Others countries in South East Asia and the pacific region including many island in Indonesia where the cashew nut as well as the cashew apple are appreciated. In Malaysia where its suitability for cultivation has been shown and the Philippines where its economic potential has been shown and the philippines where its economic potential has yet to be exploited are some of the new areas with future potential although labour requirements seem to be prohibitive, especially in Australia where conditions also appear suitable for its cultivation.

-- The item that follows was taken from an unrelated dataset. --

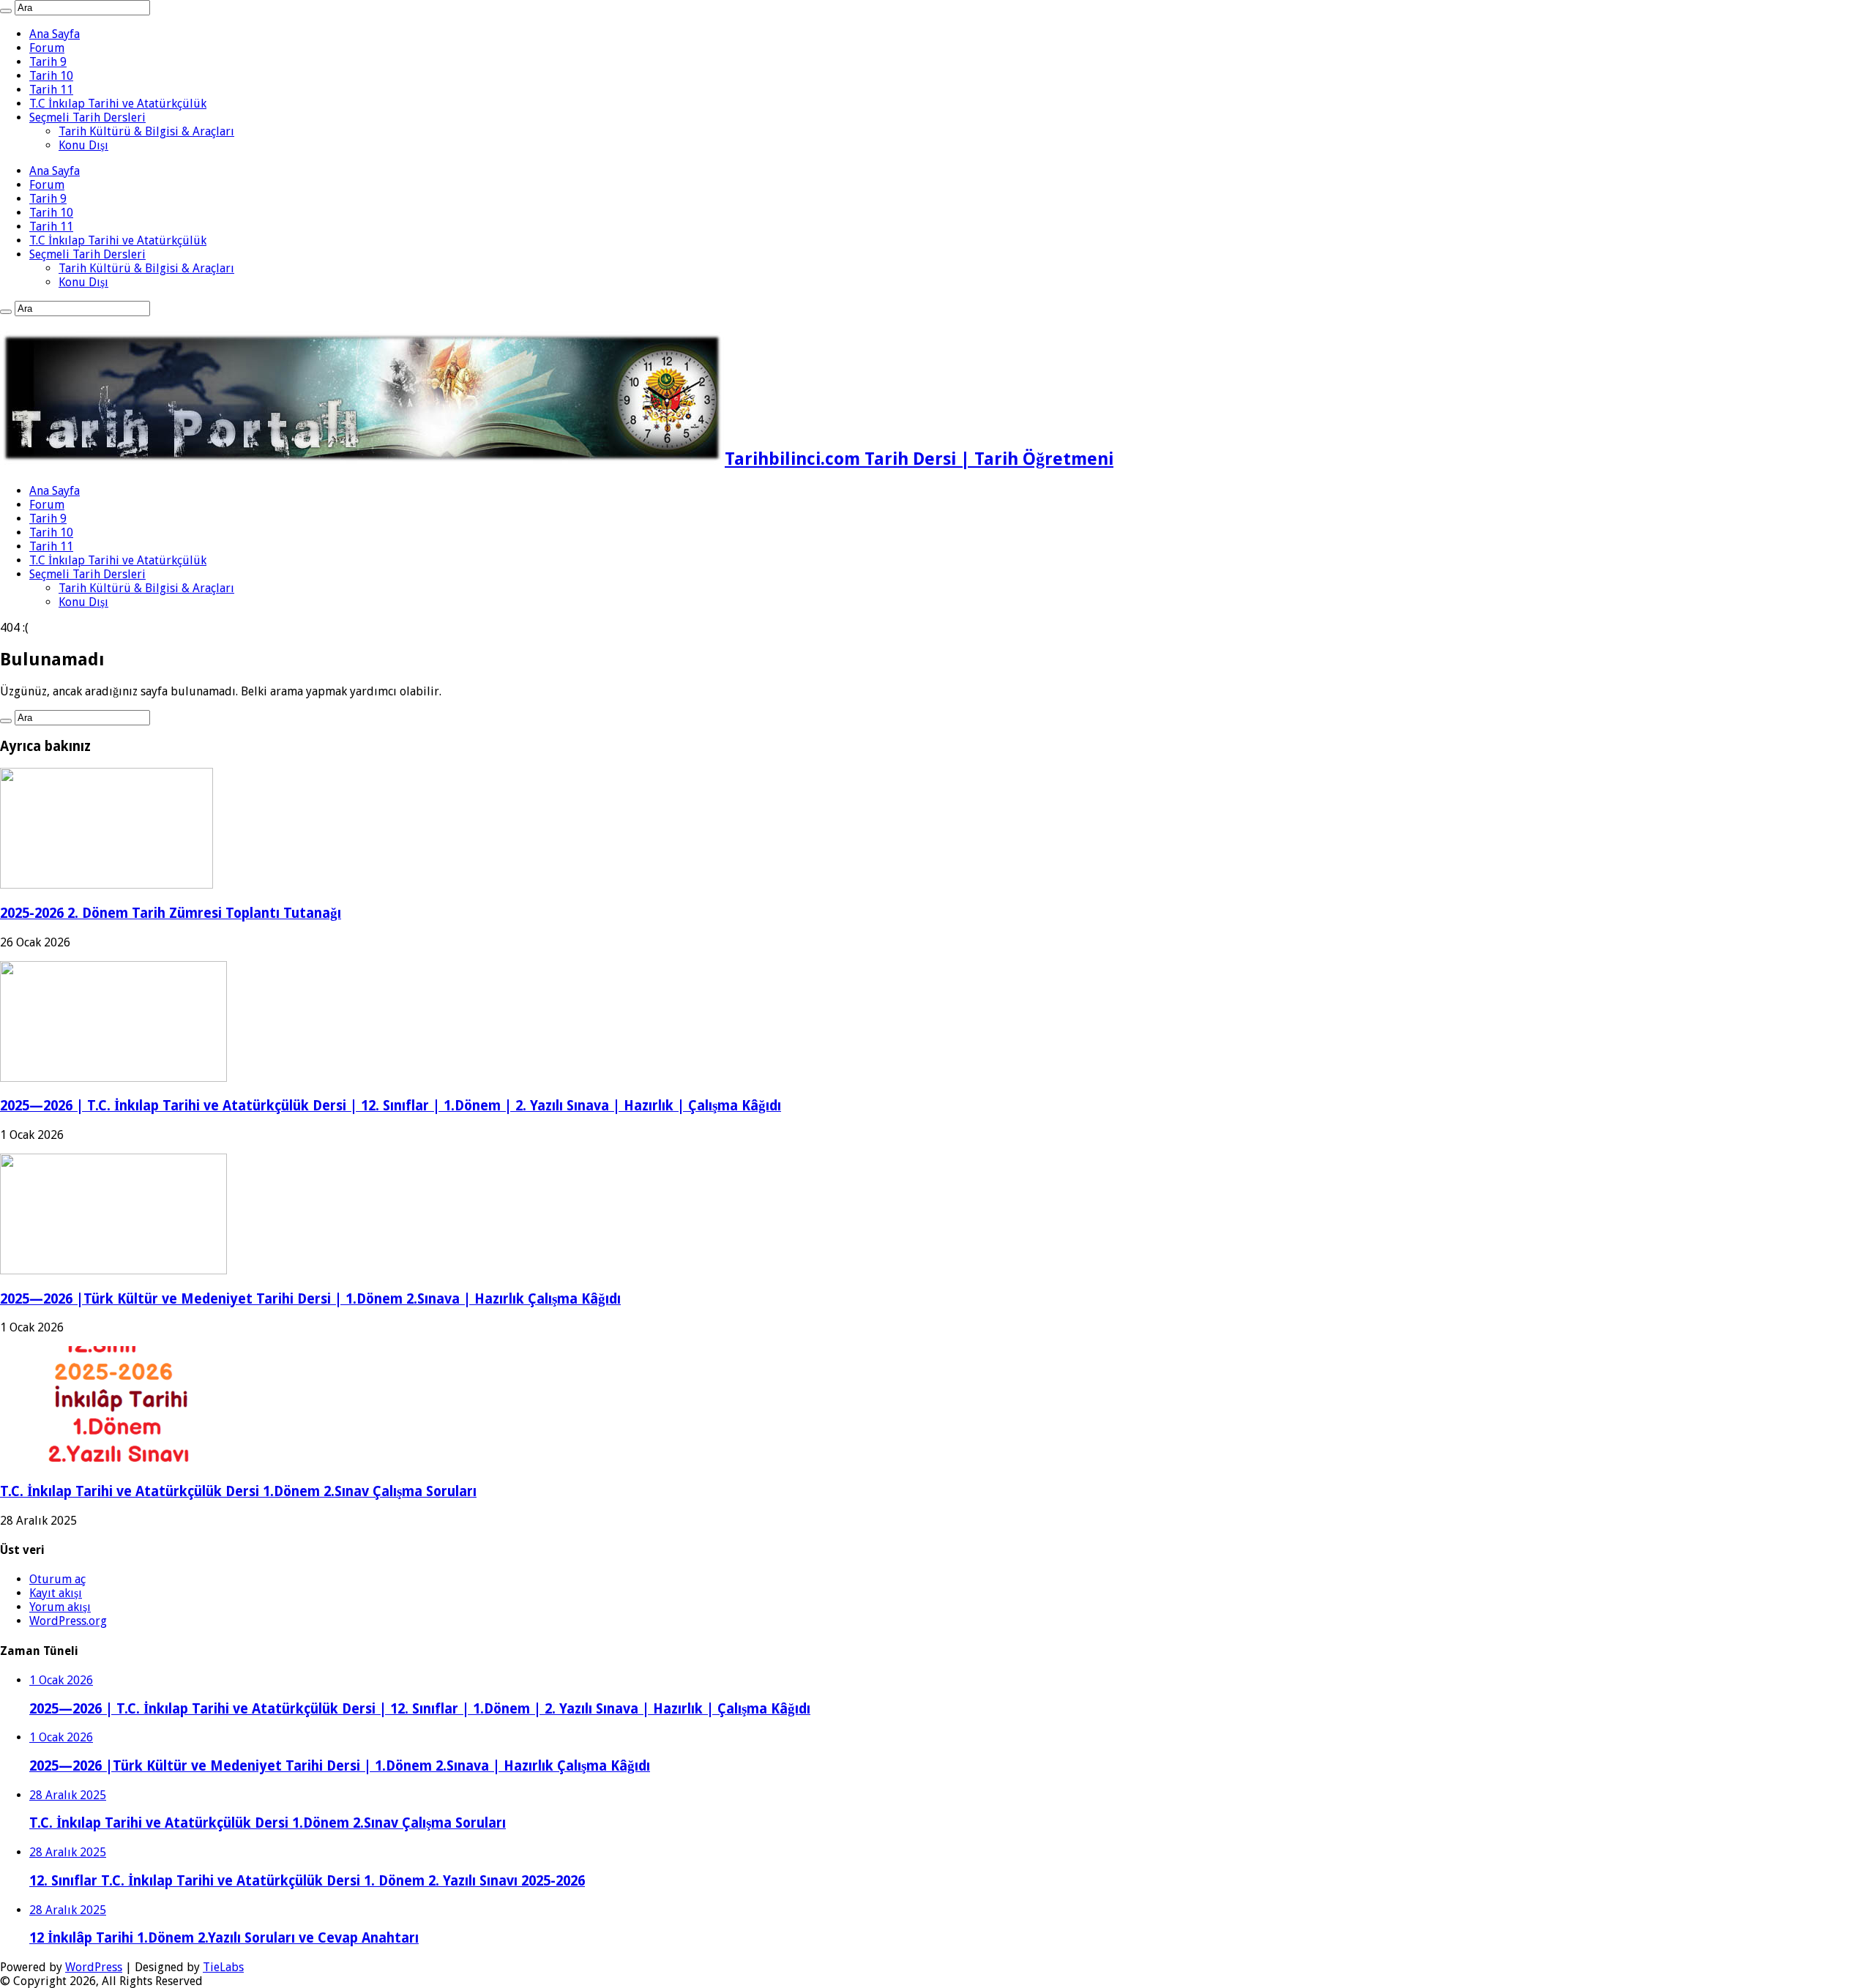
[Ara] (6, 11)
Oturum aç (57, 1579)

Trends in production of cashew are also related to consumption and these in turn will depend on the world economic situation. With the increase in the standard of living in developing countries, a large consumer market is developing, especially in cashew producing countries (Ohler, 1979). There is also the need to explore the possibility of wider dietary utilization of the oil obtained from the shell during processing of raw nuts, which is also a potential exportable production.
1.5 AIM AND OBJECTIVE
To determine the proximate analysis of cashew nut
1.6 STATEMENT OF STUDY
Cashew nut is an important fruit which cures various diseases and add nutritive value in human diet. when carrying the practical in the laboratory the cashew nut should be properly analysed so as to obtain a maximum percentage (%) needed in human diet and for the proper growth of the body.
1.7 LIMITATION OF STUDY
The determination of the proximate analysis of cashew nut in the chemistry laboratory was limited to various percentage composition due to its nutritive value and medicinal important.
1.8 SIGNIFICANT OF STUDY
The cashew nut is important in human diet because it contains a lot of nutrient which is good to the body and it cures many diseases in the human body.